• **RECORDS FOR THE EXERCISE**
§ §
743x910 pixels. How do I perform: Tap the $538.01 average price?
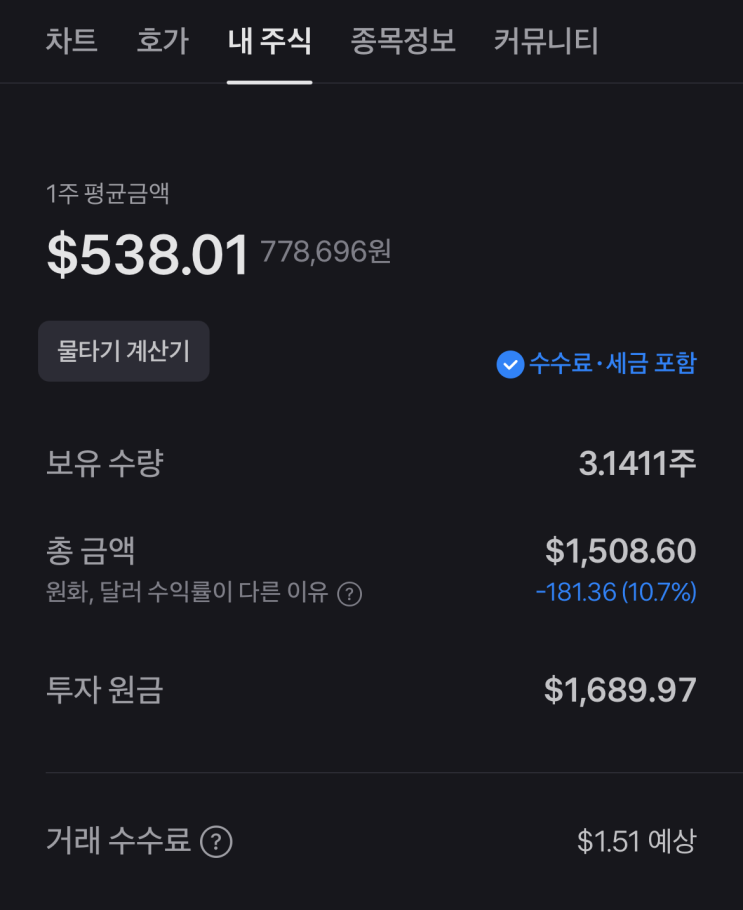147,255
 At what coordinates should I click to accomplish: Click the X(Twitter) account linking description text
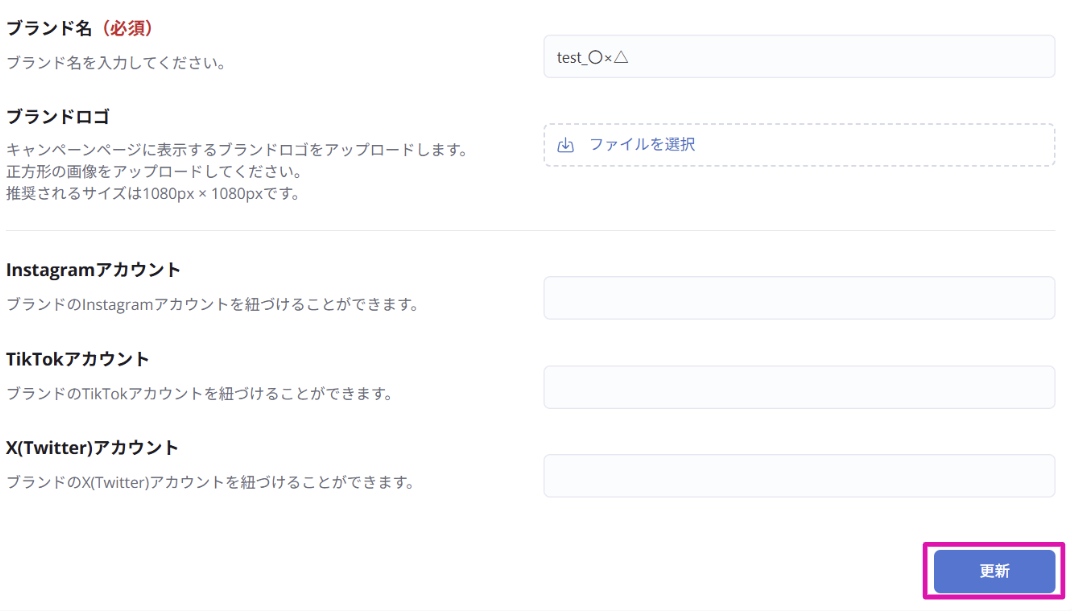pos(210,482)
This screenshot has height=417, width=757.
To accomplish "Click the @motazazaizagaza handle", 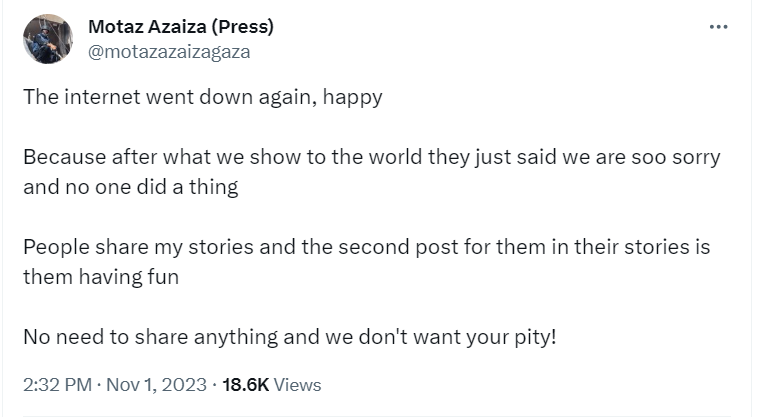I will coord(170,52).
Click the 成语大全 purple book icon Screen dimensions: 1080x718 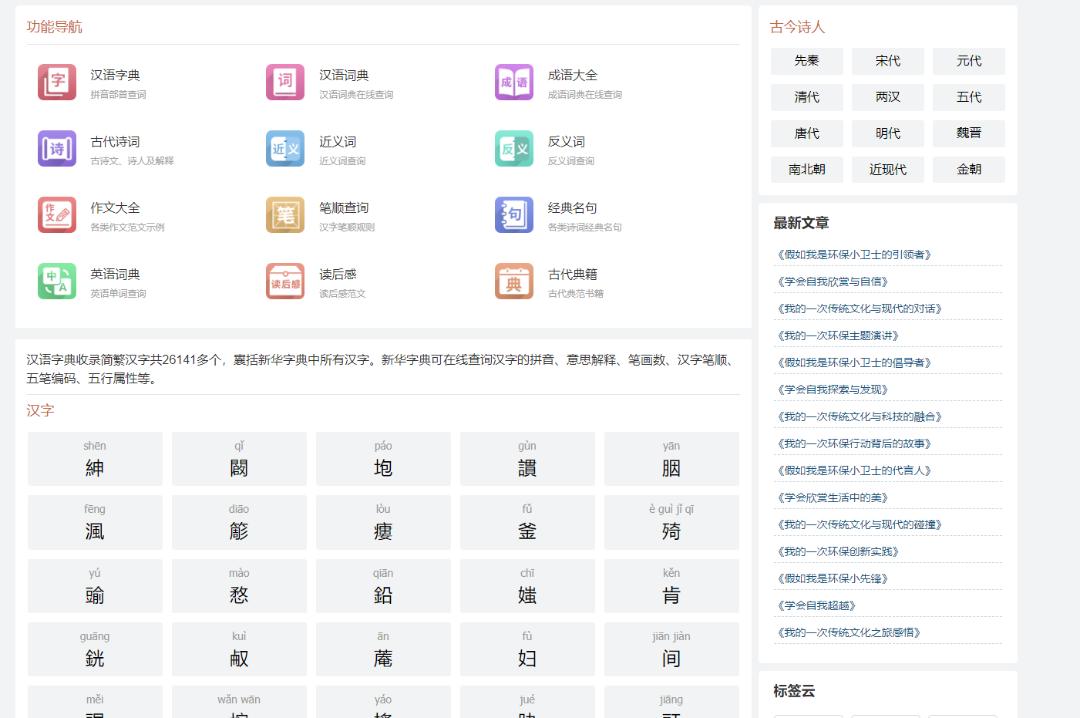tap(514, 82)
§ §
• **WHAT IS REQUIRED**
Repeat everything from the beginning of the records down to the line containing "pos(210,482)", word for word, and omit the pictures.

• **EXERCISE RESPONSE**
743x910 pixels. How do I perform: Tap the $538.01 average price?
147,255
 At what coordinates should I click to accomplish: Click the X(Twitter) account linking description text
pos(210,482)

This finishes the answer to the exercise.